Search code examples
creferencelinkeroperating-systemstatic-linking

How does static linking without an archive file work?


I have two files

main.c

void swap();

int buf[2] = {1, 2}; 

int main() 
{
    swap();
    return 0;
}

swap.c

extern int buf[];

int* bufp0 = &buf[0]; /* .data */
int* bufp1; /* .bss */

void swap()
{
    int temp;
    
    bufp1 = &buf[1];
    temp = *bufp0;
    *bufp0 = *bufp1;
    *bufp1 = temp;
}

Here are 2 excerpts from a book

During this scan, the linker maintains a set E of relocatable object files that 
will be merged to form the executable, a set U of unresolved symbols 
(i.e., symbols referred to, but not yet defined), and a set D of symbols that 
have been defined in previous input files.
Initially, E, U , and D are empty.

For each input file f on the command line, the linker determines if f is an
object file or an archive. If f is an object file, the linker adds f to E, updates
U and D to reflect the symbol definitions and references in f , and proceeds
to the next input file.

If f is an archive, the linker attempts to match the unresolved symbols in U
against the symbols defined by the members of the archive. If some archive
member, m, defines a symbol that resolves a reference in U , then m is added
to E, and the linker updates U and D to reflect the symbol definitions and
references in m. This process iterates over the member object files in the
archive until a fixed point is reached where U and D no longer change. At
this point, any member object files not contained in E are simply discarded
and the linker proceeds to the next input file.

If U is nonempty when the linker finishes scanning the input files on the
command line, it prints an error and terminates. Otherwise, it merges and
relocates the object files in E to build the output executable file.
The general rule for libraries is to place them at the end of the command
line. If the members of the different libraries are independent, in that no member
references a symbol defined by another member, then the libraries can be placed
at the end of the command line in any order.

If, on the other hand, the libraries are not independent, then they must be
ordered so that for each symbol s that is referenced externally by a member of an
archive, at least one definition of s follows a reference to s on the command line.

For example, suppose foo.c calls functions in libx.a and libz.a that call func-
tions in liby.a. Then libx.a and libz.a must precede liby.a on the command
line:

unix> gcc foo.c libx.a libz.a liby.a

I ran the following command to statically link the two object files ( without creating any archive file )

gcc -static -o main.o main.c swap.c

I expected the above command to fail because both main.c and swap.c have references that are defined in each other. But contrary to my expectations, it was successful. I expect it to be successful only if I pass main.c again at the end of the command line.

How did the linker resolve the references in both the files in this case? Does the working of a linker differ when it tries to statically link multiple object files instead of archive files? My guess is that the linker circled back to main.c to resolve the reference buf in swap.c.


Solution

  • Generally, the default behavior of linkers is to include everything from each object module file given to it and to take from a library only the object modules that define references the linker is aware of when processing the library.

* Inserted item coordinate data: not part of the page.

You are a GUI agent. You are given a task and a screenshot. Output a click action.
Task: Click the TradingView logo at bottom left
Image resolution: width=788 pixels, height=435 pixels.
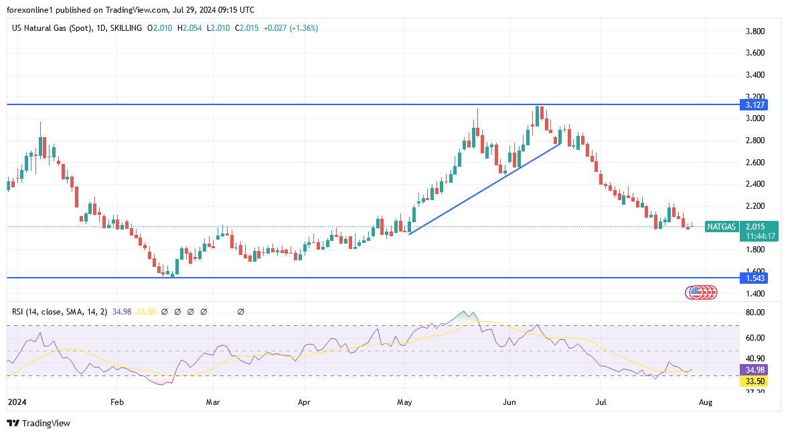pyautogui.click(x=38, y=423)
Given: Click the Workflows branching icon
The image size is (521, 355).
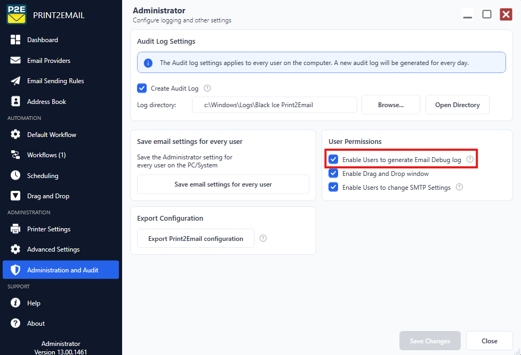Looking at the screenshot, I should pos(15,155).
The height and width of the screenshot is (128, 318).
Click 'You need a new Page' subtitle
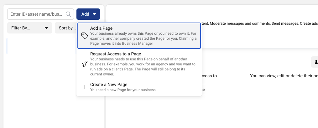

    So, when the linker processes main.o, it prepares everything in it to go into the output file it is building. That includes remembering (whether in memory or with auxiliary files the linker maintains temporarily) all the symbols defined by main.o and all the symbols that main.o has unresolved references to. When the linker processes swap.o, it adds everything from swap.o into the output file it is building. Further, for any references in main.o that are satisfied by definitions in swap.o, it resolves those references. And, for any references in swap.o that are satisfied by definitions in main.o, it resolves those references.

    As the text you quote says, for an object module file:

    “(...) the linker adds f to E, updates U and D to reflect the symbol definitions and references in f, and proceeds to the next input file.”

    That step is actually the same for each object module the linker adds to the executable, whether the object module comes from an object module file or comes from a library file. The difference is that if the object module is in a file, then the linker adds it to the executable unconditionally, but, if the object module is in a library, the linker adds it to the executable only if it defines a symbol the linker is currently seeking.